Scam Alert: Fake Emails from “Social Security Administration”

Are you using the Social Security Administration’s new “my Social security” website or have you considered doing so?  Launched in April, the new site provides online access for millions of Americans to their Social Security accounts.

Now it turns out that seniors are falling victim to a “phishing” scheme:

  • Scammers are sending emails purporting to be from the Social Security Administration, encouraging you to create an account.
  • The link in the emails goes to a site that looks like – but is not – an SSA site; any information you enter there is at risk.
  • The Social Security Administration says it has not – and will not – send any emails asking people to set up accounts or to give any personal info.

If You Receive an Email from the “Social Security Administration”

  • Do not click any links in any emails you receive inviting you to create an account on the Social Security Administration or any other government or financial site.
  • If you receive an email that you believe is “phishy,” forward it to this email address:

How to Open a Social Security Administration Account

  • To open a personal accounts on my Social Security, you should go directly to the my Social Security page. You can access that page by clicking here. When you click on “create my account” from the homepage of my Social Security, the URL in the address bar should look like this:



Click here to read how to protect your information online


12 responses to “Scam Alert: Fake Emails from “Social Security Administration”

  1. The web makes it super easy to scam seniors. All anyone has to do is go online, go to a site that give info on anyone, type in a last name, and everything about them will be shown for free. The age is also shown as well as other family members and where the person lives. There is NO NEED for that information to be public on the web without people paying for it so it will be known who is requesting the information.
    Intellus, Whitepages, etc. are examples.
    Congress should shut them down because they are helping criminals.

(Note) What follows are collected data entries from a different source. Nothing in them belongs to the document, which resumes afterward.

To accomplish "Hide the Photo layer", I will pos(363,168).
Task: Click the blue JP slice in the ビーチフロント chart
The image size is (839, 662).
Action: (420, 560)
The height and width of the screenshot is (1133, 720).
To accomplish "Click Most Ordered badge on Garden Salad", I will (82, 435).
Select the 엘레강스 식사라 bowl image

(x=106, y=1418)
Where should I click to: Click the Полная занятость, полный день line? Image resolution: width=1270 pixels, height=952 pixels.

    1. hi mikeyjoe , as I said , what left me open for fraud was TWO things -1) Someone got a hold of my SS# [I suspect a State Agency I recently dealt with, having to supply my SS#
      2) Since I did not have an online account [and no desire to open one ] THAT allowed whoever had my SS# to go online and open an account with their own screen name and password – once done the thief change my Bank Routing # and my Bank Account # – Had it not been for the practice of the SS Administration of FIRST notifying recipients by mail to confirm that change of status [opening an online account ] I would not have known of this fraud until my next check was not deposited . I immediately called and told SS I had not opened an account , and instructed to “lock ” my account , and no changes to be made unless I went to an SSOffoce and made a change in person . After all there are only three things that one would need to change – Bank Acct #/ Mailing Address / or death . I personally see n need for any online communication , however by opening an online account with your own screenname and password , would in fact prevent any one from doing so in your name . The fact that I didn’t -left me open for fraud . So by not opening an online account and not notifying SS Admin . to lock the account – that left me exposed . But the letter was the prime ingredient in avoiding losing atleast one check . That is why a valid mailing address is essential , and of course reading any communication from SS Admin . Checking your SS check is deposited is a double-check that nothing has gone wrong .

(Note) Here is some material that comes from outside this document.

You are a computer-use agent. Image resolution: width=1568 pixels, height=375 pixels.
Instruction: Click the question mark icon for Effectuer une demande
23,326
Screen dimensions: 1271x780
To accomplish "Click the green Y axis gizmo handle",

  2. Thank you, Barbara. I was using a public wifi before, and i think the connection was not so good. Your link works fine now that I am home.

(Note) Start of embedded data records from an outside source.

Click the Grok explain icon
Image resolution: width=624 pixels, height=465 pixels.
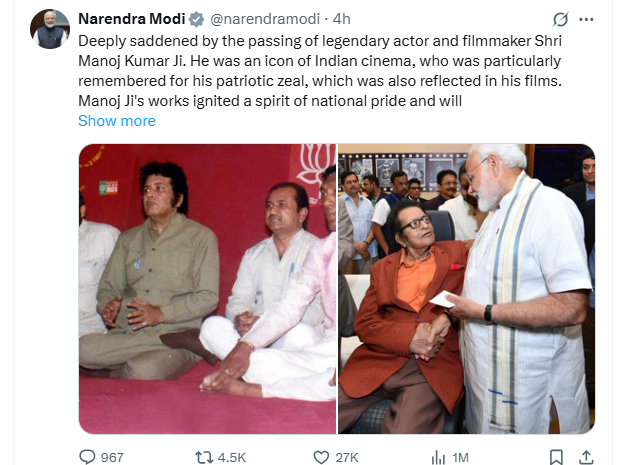[560, 19]
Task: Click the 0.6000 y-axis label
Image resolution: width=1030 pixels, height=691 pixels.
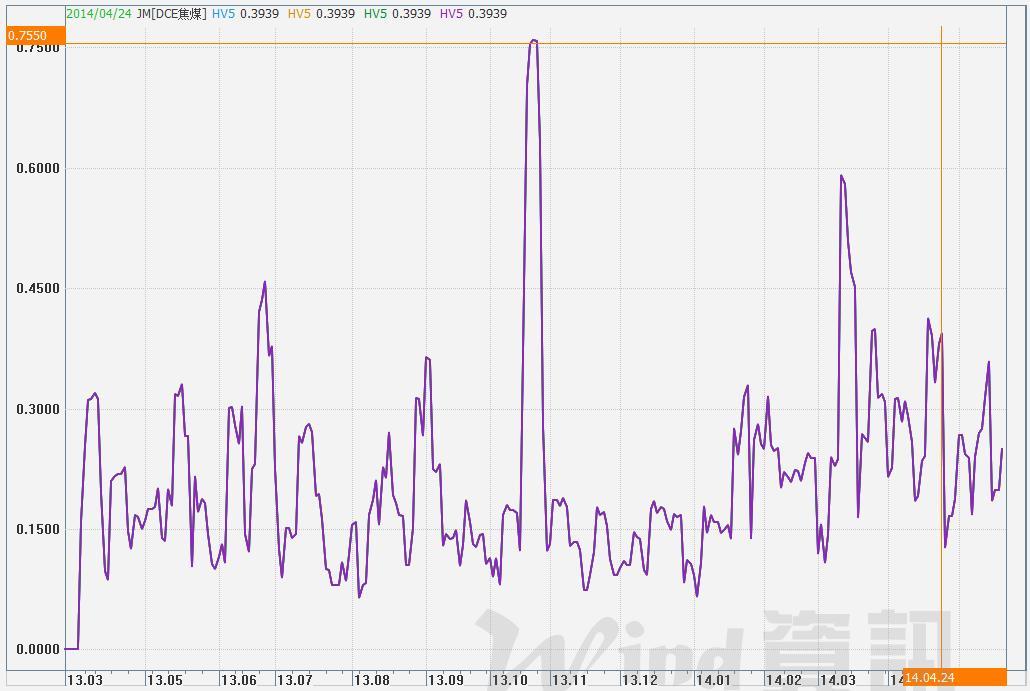Action: 38,168
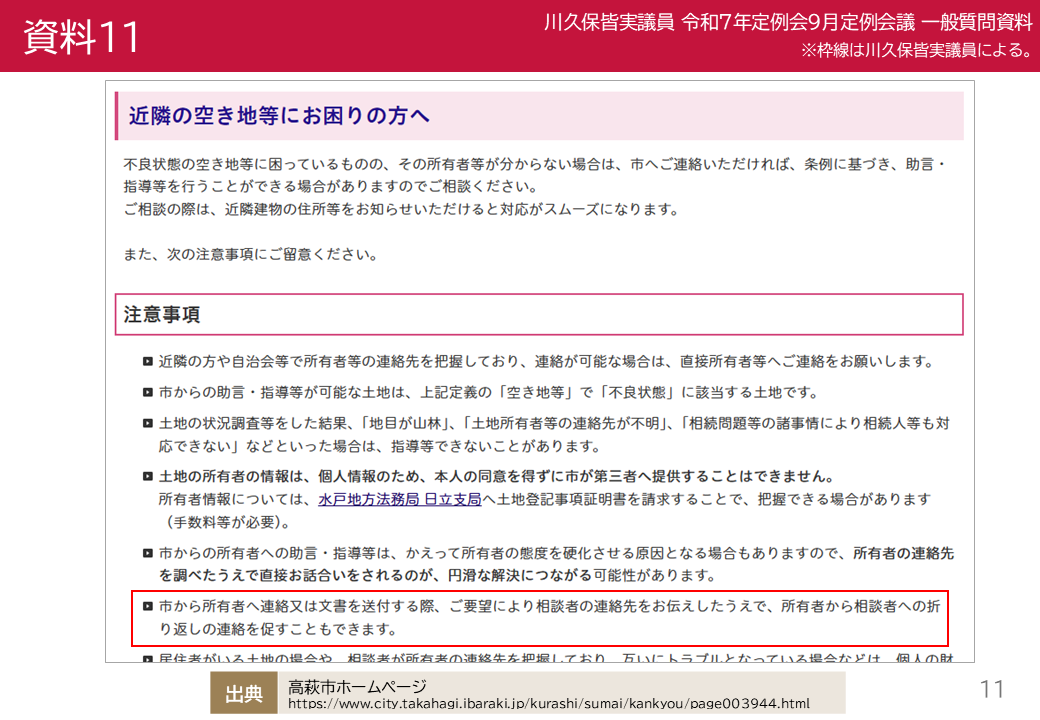This screenshot has width=1040, height=720.
Task: Click the bullet icon before 土地の所有者の情報は
Action: [148, 476]
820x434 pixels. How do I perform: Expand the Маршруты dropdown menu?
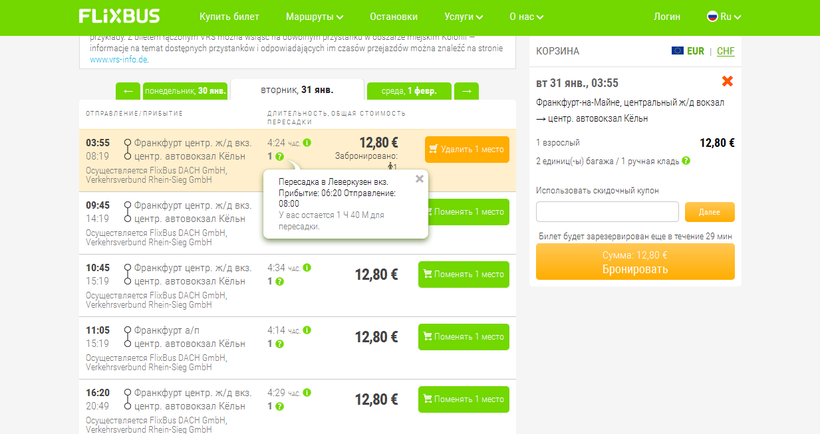click(x=314, y=17)
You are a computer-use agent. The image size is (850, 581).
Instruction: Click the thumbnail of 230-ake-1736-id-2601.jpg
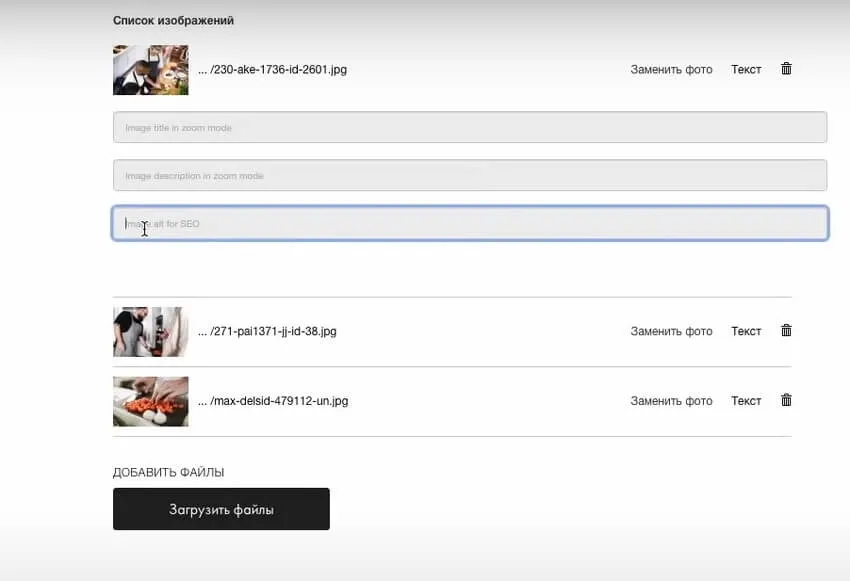pos(150,70)
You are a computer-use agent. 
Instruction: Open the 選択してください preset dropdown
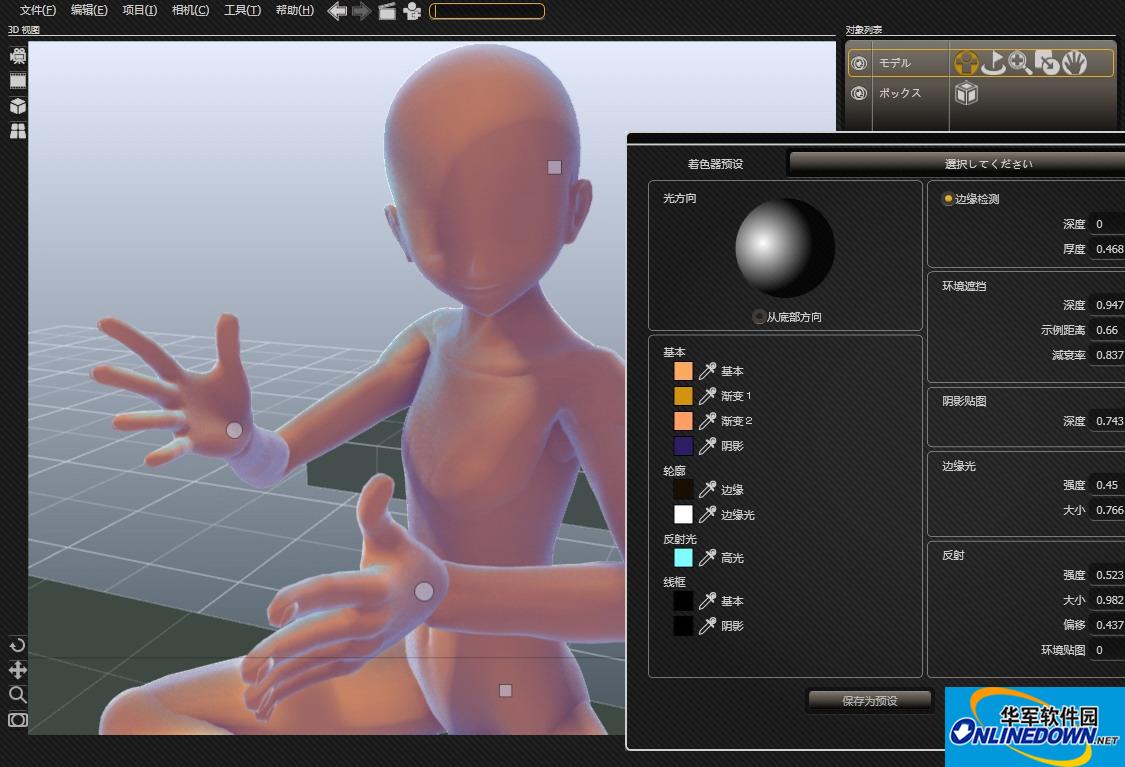coord(957,163)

    I applied for ss at age 62, and was surprised to learn all about the earnings test. I didn’t know anything about that. Guess I get to wait four more years.

    Thanks for all you do.

  3. Just received a letter from SS that I had opened an online account on May16 2013 . Called SS today only to find out that account was opened but not with my e-mail address . I advised SS that I did not open any e-mail account and to cancel . Checked with my bank to see if SS Check was deposited – it was . The letter from SS did advise to contact them immediately if I did not open an account . I also called Experian to put a fraud alert / freeze on all inquiries . I have not given my SS # to anyone online or over the phone and don’t know how it might have been obtained . Apparently there’s been a scam to redirect SS checks prevalent in my area -S.E.Fla . SS stated that any change would be confirmed with a letter to me , which they did send . Be aware and pay attention to any such letters . I caught this immediately and there was no damage done . Hope this is helpful to all .

      1. You’re welcome Barbara. Here’s some additional info , since all this inquiry occurred today . I called the local SS Office just to make sure that account showed cancelled and was advised that my bank routing and account #’s had been changed . The regional Office did not volunteer that info to me . That means that whoever attempted this fraud has a bank account . Hopefully SS will pursue this and nail the culprit [s] .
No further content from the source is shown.